14 juin: NON à l’IN “Pas de Suisse à 10 millions”

Avec son texte «Pas de Suisse à 10 millions», l’UDC propose une énième initiative composée de fausses vérités visant à instiller une peur dépourvue de tout fondement et construire un véritable rejet de l’autre. Ce texte ne vise qu’à démanteler les conditions de vie des personnes parmi les plus précaires en Suisse.

Dans les domaines de l’asile et du regroupement familial, des restrictions massives sont prévues, alors que les voies légales pour demander protection en Suisse sont déjà quasi inexistantes. Plus grave encore, l’initiative ouvre la porte à une remise en cause d’accords internationaux fondamentaux, comme la Convention relative au statut des réfugiés ou la Convention européenne des droits de l’Homme. Remettre en cause ces protections, c’est mettre en péril le droit d’asile, le droit à la vie familiale, mais aussi plus largement les droits fondamentaux de toutes et tous.

Faire croire que l’asile serait une cause importante de la crise du logement, des difficultés économiques ou des problèmes sociaux est non seulement faux, mais profondément irresponsable.

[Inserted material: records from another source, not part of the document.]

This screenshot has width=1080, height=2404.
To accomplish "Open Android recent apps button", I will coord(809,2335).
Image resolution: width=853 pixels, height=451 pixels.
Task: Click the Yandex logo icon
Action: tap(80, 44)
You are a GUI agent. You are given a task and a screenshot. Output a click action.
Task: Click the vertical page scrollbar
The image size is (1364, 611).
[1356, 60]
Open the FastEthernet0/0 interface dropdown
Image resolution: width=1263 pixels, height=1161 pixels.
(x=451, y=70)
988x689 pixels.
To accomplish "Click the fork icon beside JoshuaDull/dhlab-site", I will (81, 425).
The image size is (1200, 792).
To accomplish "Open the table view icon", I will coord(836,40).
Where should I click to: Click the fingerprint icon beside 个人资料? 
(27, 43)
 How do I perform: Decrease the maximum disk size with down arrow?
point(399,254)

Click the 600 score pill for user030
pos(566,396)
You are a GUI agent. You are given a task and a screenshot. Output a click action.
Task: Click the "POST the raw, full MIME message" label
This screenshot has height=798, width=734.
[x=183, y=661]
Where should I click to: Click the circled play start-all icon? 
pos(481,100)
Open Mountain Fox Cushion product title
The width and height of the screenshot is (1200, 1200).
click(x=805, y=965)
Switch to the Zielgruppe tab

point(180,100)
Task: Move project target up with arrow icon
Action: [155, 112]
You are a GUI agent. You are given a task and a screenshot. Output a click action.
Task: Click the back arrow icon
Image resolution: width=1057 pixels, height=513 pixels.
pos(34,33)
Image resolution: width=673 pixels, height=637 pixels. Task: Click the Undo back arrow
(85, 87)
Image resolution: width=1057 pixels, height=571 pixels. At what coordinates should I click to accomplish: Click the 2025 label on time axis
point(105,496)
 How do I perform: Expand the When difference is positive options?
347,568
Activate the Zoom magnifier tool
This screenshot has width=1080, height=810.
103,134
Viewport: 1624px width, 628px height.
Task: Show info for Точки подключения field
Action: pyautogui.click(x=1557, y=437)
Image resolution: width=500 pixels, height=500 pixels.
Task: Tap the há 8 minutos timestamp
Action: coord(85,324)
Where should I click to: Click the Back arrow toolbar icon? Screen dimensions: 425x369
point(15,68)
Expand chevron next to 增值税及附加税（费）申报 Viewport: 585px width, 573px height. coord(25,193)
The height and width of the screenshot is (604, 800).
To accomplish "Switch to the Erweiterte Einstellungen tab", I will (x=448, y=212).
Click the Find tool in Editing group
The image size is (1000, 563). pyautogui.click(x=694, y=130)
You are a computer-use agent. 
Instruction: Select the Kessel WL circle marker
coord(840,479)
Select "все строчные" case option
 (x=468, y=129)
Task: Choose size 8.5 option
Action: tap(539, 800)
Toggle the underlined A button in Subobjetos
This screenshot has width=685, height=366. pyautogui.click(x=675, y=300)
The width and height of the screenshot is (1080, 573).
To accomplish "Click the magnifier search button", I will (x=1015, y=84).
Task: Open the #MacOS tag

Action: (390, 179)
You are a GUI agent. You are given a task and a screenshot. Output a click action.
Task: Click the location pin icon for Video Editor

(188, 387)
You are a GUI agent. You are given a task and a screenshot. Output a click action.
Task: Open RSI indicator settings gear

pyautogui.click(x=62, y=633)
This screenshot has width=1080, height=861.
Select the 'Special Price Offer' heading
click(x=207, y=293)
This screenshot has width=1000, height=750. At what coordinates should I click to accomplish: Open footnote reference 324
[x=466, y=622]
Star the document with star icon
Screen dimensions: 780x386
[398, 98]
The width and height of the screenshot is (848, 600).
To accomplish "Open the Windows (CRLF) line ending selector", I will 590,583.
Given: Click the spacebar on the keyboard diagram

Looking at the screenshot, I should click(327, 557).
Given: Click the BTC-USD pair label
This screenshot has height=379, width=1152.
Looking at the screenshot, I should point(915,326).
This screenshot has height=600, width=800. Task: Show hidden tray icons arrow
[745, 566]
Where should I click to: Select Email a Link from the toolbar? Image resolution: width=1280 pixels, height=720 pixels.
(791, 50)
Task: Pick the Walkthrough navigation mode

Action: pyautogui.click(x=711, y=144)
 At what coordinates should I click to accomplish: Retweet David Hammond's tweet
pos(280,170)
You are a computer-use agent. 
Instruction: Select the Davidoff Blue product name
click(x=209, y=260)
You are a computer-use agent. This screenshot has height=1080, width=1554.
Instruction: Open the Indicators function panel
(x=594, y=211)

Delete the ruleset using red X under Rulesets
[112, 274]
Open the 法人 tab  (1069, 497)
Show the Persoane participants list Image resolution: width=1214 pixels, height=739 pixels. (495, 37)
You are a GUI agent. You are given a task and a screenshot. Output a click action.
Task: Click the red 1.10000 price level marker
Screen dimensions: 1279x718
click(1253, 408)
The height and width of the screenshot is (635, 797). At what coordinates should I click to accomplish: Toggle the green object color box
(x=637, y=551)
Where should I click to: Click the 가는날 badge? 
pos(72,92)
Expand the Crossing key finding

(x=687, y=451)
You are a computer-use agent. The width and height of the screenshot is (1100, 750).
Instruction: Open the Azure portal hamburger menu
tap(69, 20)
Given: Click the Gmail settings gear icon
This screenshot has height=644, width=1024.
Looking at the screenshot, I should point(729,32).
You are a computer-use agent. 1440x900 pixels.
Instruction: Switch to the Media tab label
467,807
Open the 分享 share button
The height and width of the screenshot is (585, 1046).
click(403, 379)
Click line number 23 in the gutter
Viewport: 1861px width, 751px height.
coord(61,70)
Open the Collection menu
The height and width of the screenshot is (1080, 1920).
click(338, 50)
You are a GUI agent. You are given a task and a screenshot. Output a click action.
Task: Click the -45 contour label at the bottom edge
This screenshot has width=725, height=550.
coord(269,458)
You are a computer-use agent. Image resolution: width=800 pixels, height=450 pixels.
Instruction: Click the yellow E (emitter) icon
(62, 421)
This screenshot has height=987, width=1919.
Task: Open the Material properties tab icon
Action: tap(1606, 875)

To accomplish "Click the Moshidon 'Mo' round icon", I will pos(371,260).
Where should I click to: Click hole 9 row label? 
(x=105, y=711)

Derrière ces discours, il y a une attaque directe contre des personnes qui fuient la guerre, les violences ou les persécutions. Et cette initiative propose de répondre à ces réalités humaines par davantage d’exclusion.

Voir à ce sujet le décryptage d’asile.ch

Par ailleurs, cette votation pourrait changer fondamentalement la vie de tout·e un·e chacun·e, immigré·es ou non, en particulier en termes de protection des salaires et de qualité des conditions de travail. Le risque est de voir grand se multiplier des statuts et des emplois de courte durée, des formes de travail plus instables, avec davantage de pression sur les salaires et moins de sécurité sociale.  Et cela toucherait tout le monde : travailleur∙euses étranger∙ères comme travailleur∙euses suisses.

Refusons cette logique de peur et de stigmatisation. Refusons qu’on utilise des personnes vulnérables comme responsables désignées de problèmes qui trouvent en réalité leur origine dans des choix politiques, économiques et sociaux bien plus larges.Il reste quelques jours. Chaque NON compte!